D u haut de ses quatorze ans, Mollie a tout vu venir. Évidemment, personne ne l’avait pas prise au sérieux ; une crise d’adolescence nourrie aux théories d’effondrement trouvées sur youtube©, ça lui passera. Et bien non. Cette fois, c’est la bonne : le gouvernement ne sait plus quoi faire, les magasins sont vides et l’armée est appelée à la rescousse. Heureusement, dans cette famille, même si tout le monde se chamaille à qui mieux- mieux, il y a de la ressource et c’est sans compter sur les amis du coin. Après le premier choc, le bon sens entre en action et, avec un peu d’organisation, tout devrait se passer sans trop de casse.

Si les fables apocalyptiques (avec ou sans zombies) et les différentes formes de catastrophismes sont à la mode, ils ne datent pas non plus d’hier. De la peur de l’An mille aux retours réguliers des morts-vivants, l’être humain a toujours aimé se faire peur sur fond de fin des temps. Olivier Jouvray apporte sa pierre à l’édifice avec Happy End, une version toute contemporaine qui allie réalisme et décalage, sans oublier une belle dose de burlesque et de clownerie. Au centre du récit, une distribution pléthorique - pas moins d’une quinzaine de personnages d’importance - permet d’illustrer tout l’éventail des réactions possibles face à cet arrêt momentané de choses du quotidien (horreur, plus de réseau !). Le ton est explosif, les dialogues s’enchaînent et s’empilent dans une farandole sympathique qui s’avère quasiment fatale à la narration. La situation est critique et urgente, le message est compris. Par contre, un peu de pitié s’il vous plaît, sur la longueur, le lecteur finit à ne plus savoir où donner de la tête.
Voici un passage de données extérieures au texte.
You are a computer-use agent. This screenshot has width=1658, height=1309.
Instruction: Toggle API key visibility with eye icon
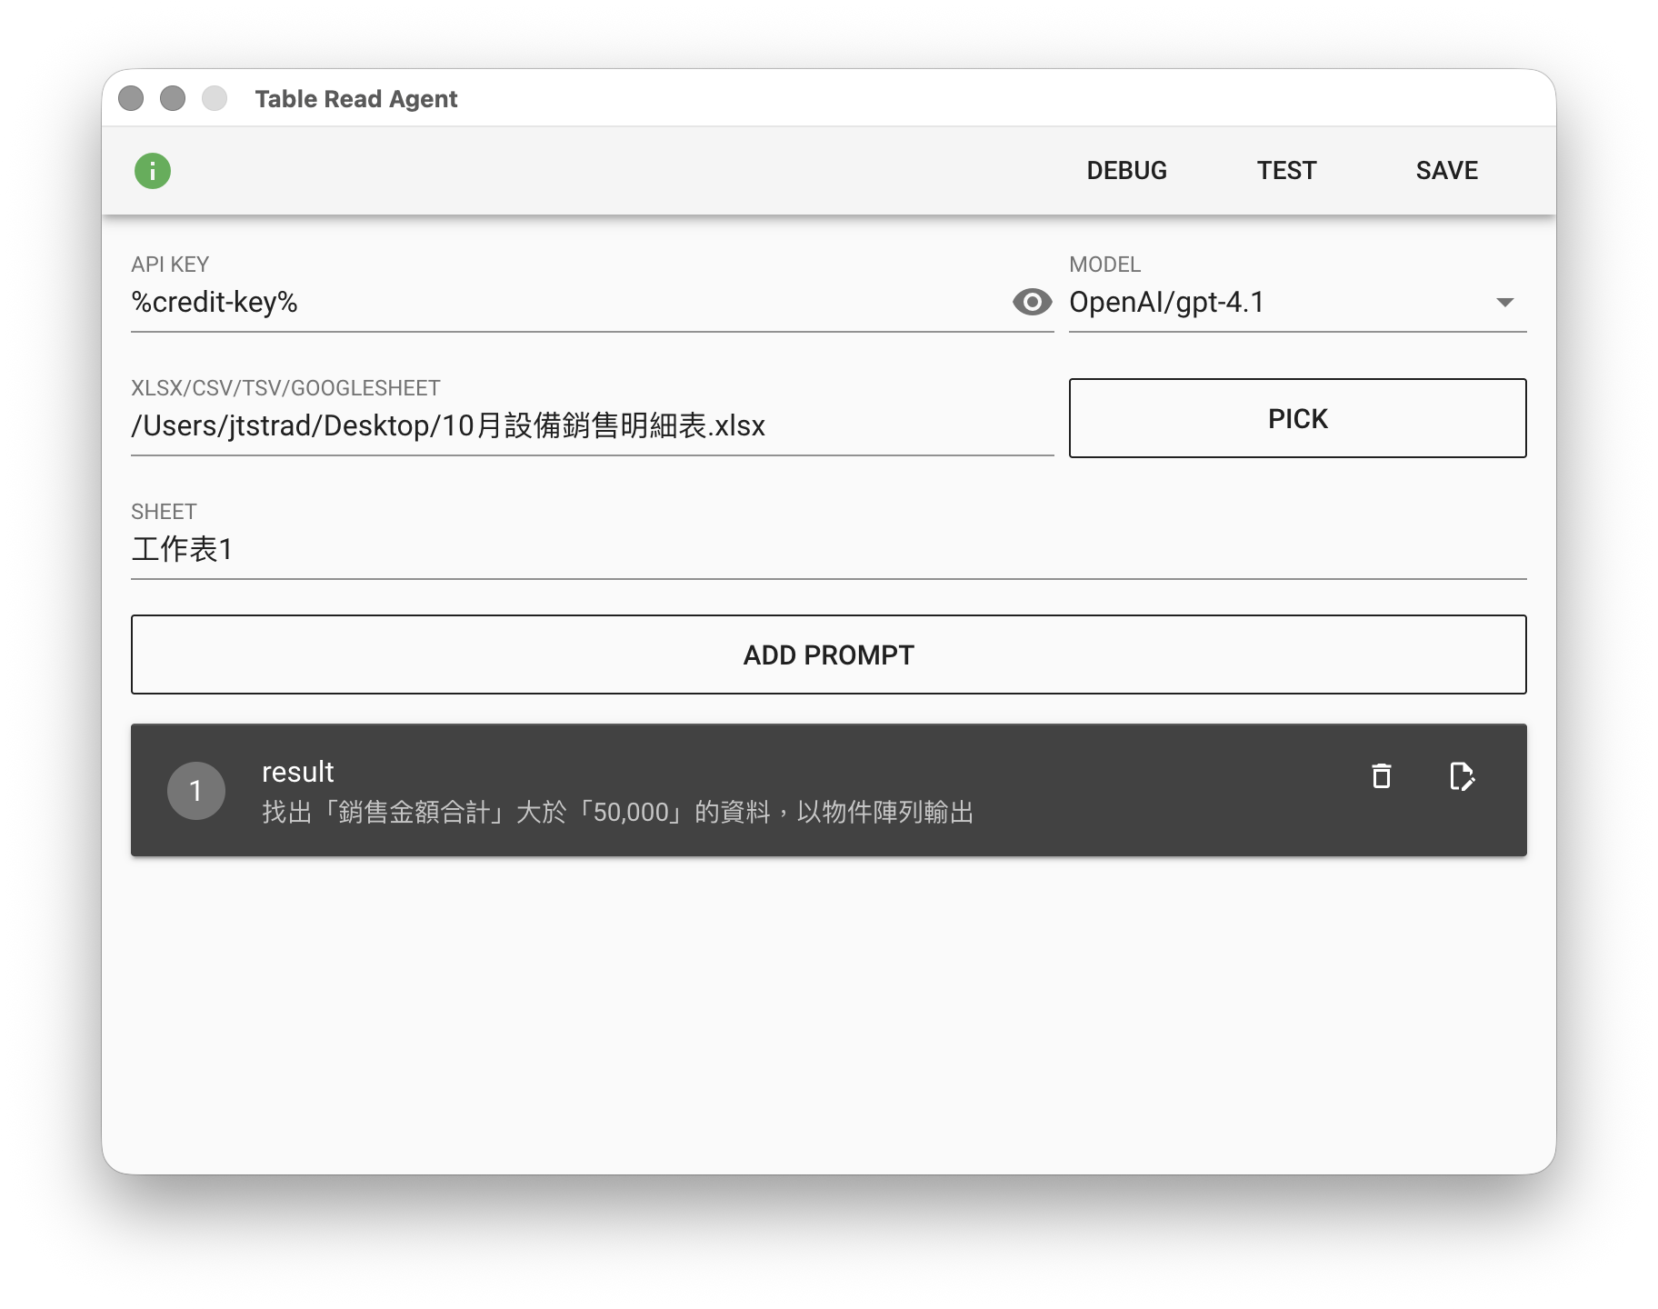pos(1032,303)
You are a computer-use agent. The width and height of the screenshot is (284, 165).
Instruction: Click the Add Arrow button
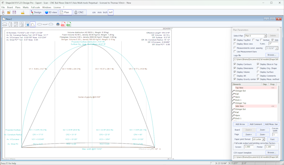tap(240, 124)
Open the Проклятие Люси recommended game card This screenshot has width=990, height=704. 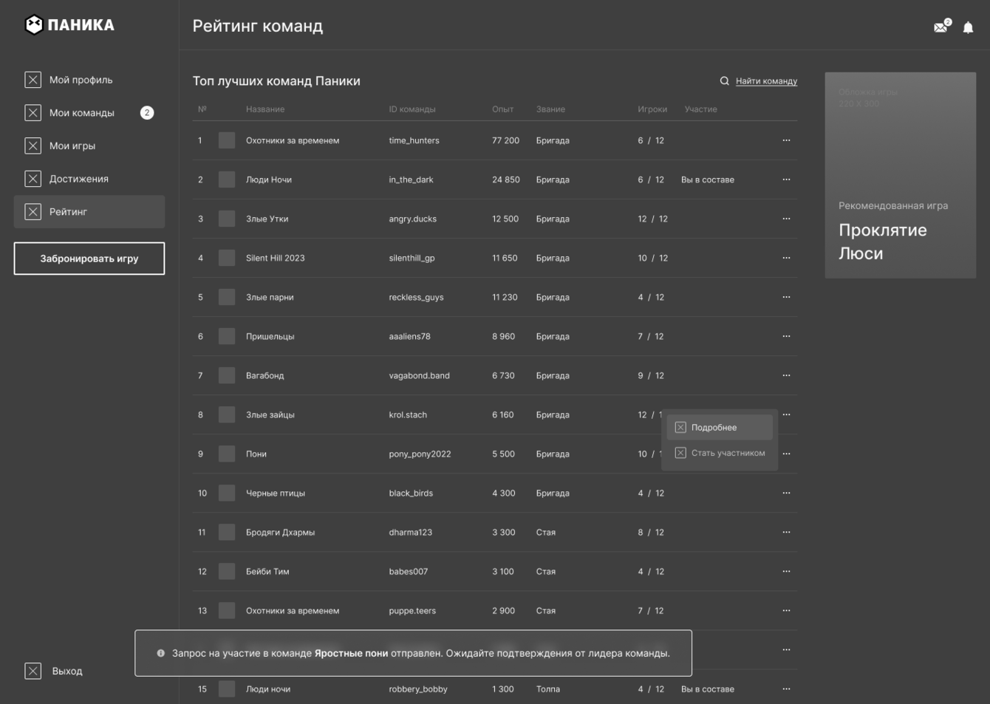[x=900, y=176]
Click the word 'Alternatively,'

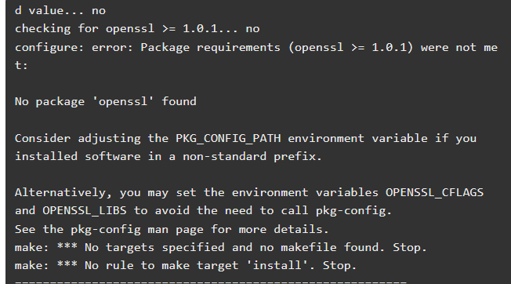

Trait semi-réaliste affûté, une galerie de bouilles croquées avec délice et un talent certain pour dépeindre le chaos, tant matériel qu’émotionnel, Benjamin Jurdic s’en sort plutôt bien. En revanche, face à l’avalanche verbale de son scénariste, il a parfois un peu de peine à caler de manière optimale tous les membres de ce clan haut en couleur dans ses planches. Rien de grave, mais mieux vaut garder les pupilles bien acérées pour ne pas laisser échapper le fil des évènements.

Riche, fourmillant et pleine d’esprit, quoiqu’un peu forcé ou artificiel par moment, La grande panne est une lecture foisonnante et réjouissante malgré ses sombres prémices. Sitcom, drame, comédie pure et satire sociale, cette relecture familiale du genre « post-apo » ratisse large avec un certain bonheur, il faut bien l’avouer.